Written instruction ▸ Format each nonblank line of the records below as a row in a Markdown table, with a column named Row for the row number and a column named Record line for the line itself.

Stored data ▸
** START **

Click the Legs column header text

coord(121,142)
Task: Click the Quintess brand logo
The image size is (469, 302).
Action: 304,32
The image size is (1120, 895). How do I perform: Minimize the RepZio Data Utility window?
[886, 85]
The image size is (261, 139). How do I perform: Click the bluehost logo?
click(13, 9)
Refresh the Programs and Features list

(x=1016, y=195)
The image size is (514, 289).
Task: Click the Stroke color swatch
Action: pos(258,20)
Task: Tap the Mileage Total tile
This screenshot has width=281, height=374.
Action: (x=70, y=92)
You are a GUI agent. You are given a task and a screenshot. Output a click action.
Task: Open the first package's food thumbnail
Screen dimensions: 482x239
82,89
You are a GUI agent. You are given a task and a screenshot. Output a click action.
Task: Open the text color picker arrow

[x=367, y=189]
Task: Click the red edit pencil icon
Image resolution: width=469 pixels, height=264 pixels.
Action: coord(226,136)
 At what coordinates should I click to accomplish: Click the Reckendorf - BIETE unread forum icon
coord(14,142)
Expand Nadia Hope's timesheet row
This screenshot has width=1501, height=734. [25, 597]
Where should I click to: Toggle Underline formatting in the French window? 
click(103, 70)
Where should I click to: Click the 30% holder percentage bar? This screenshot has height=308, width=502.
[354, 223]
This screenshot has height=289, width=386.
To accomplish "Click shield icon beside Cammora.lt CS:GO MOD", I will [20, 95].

** END **

Exercise response ▸
| Row | Record line |
|---|---|
| 1 | Click the Legs column header text |
| 2 | coord(121,142) |
| 3 | Task: Click the Quintess brand logo |
| 4 | The image size is (469, 302). |
| 5 | Action: 304,32 |
| 6 | The image size is (1120, 895). How do I perform: Minimize the RepZio Data Utility window? |
| 7 | [886, 85] |
| 8 | The image size is (261, 139). How do I perform: Click the bluehost logo? |
| 9 | click(13, 9) |
| 10 | Refresh the Programs and Features list |
| 11 | (x=1016, y=195) |
| 12 | The image size is (514, 289). |
| 13 | Task: Click the Stroke color swatch |
| 14 | Action: pos(258,20) |
| 15 | Task: Tap the Mileage Total tile |
| 16 | This screenshot has width=281, height=374. |
| 17 | Action: (x=70, y=92) |
| 18 | You are a GUI agent. You are given a task and a screenshot. Output a click action. |
| 19 | Task: Open the first package's food thumbnail |
| 20 | Screen dimensions: 482x239 |
| 21 | 82,89 |
| 22 | You are a GUI agent. You are given a task and a screenshot. Output a click action. |
| 23 | Task: Open the text color picker arrow |
| 24 | [x=367, y=189] |
| 25 | Task: Click the red edit pencil icon |
| 26 | Image resolution: width=469 pixels, height=264 pixels. |
| 27 | Action: coord(226,136) |
| 28 |  At what coordinates should I click to accomplish: Click the Reckendorf - BIETE unread forum icon |
| 29 | coord(14,142) |
| 30 | Expand Nadia Hope's timesheet row |
| 31 | This screenshot has width=1501, height=734. [25, 597] |
| 32 | Where should I click to: Toggle Underline formatting in the French window?  |
| 33 | click(103, 70) |
| 34 | Where should I click to: Click the 30% holder percentage bar? This screenshot has height=308, width=502. |
| 35 | [354, 223] |
| 36 | This screenshot has height=289, width=386. |
| 37 | To accomplish "Click shield icon beside Cammora.lt CS:GO MOD", I will [20, 95]. |